[TASK MATERIAL — start]

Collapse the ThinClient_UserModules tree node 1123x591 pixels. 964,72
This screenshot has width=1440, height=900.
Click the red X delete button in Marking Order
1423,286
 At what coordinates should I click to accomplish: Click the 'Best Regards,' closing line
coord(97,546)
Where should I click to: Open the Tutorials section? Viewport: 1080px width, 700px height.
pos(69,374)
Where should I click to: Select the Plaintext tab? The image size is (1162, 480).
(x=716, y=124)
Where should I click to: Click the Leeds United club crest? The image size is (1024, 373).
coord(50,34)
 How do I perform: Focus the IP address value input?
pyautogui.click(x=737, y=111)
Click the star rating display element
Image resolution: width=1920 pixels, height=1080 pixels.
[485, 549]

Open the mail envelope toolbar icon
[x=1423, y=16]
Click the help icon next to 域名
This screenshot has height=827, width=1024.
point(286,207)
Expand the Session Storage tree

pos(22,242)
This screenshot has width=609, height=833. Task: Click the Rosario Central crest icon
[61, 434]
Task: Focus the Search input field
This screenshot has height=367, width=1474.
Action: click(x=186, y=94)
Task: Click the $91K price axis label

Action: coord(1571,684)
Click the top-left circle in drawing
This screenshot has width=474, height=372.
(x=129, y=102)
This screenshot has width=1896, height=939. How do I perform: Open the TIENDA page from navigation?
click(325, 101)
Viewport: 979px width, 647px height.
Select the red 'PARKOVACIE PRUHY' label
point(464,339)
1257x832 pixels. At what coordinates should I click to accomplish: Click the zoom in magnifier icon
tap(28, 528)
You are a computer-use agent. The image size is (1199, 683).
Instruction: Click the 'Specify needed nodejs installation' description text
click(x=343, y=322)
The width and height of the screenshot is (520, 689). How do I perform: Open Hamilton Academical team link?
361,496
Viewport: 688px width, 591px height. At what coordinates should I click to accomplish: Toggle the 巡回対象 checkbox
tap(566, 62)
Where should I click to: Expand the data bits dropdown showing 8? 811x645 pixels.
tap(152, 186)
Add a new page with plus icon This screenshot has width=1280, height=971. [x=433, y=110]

[TASK MATERIAL — finish]

### TASK DIRECTIONS
Every line from the one containing "Select the red 'PARKOVACIE PRUHY' label" to the end of the material above must be written out exactly. Nothing else is wanted.

### RESPONSE TO THE EXERCISE
Select the red 'PARKOVACIE PRUHY' label
point(464,339)
1257x832 pixels. At what coordinates should I click to accomplish: Click the zoom in magnifier icon
tap(28, 528)
You are a computer-use agent. The image size is (1199, 683).
Instruction: Click the 'Specify needed nodejs installation' description text
click(x=343, y=322)
The width and height of the screenshot is (520, 689). How do I perform: Open Hamilton Academical team link?
361,496
Viewport: 688px width, 591px height. At what coordinates should I click to accomplish: Toggle the 巡回対象 checkbox
tap(566, 62)
Where should I click to: Expand the data bits dropdown showing 8? 811x645 pixels.
tap(152, 186)
Add a new page with plus icon This screenshot has width=1280, height=971. [x=433, y=110]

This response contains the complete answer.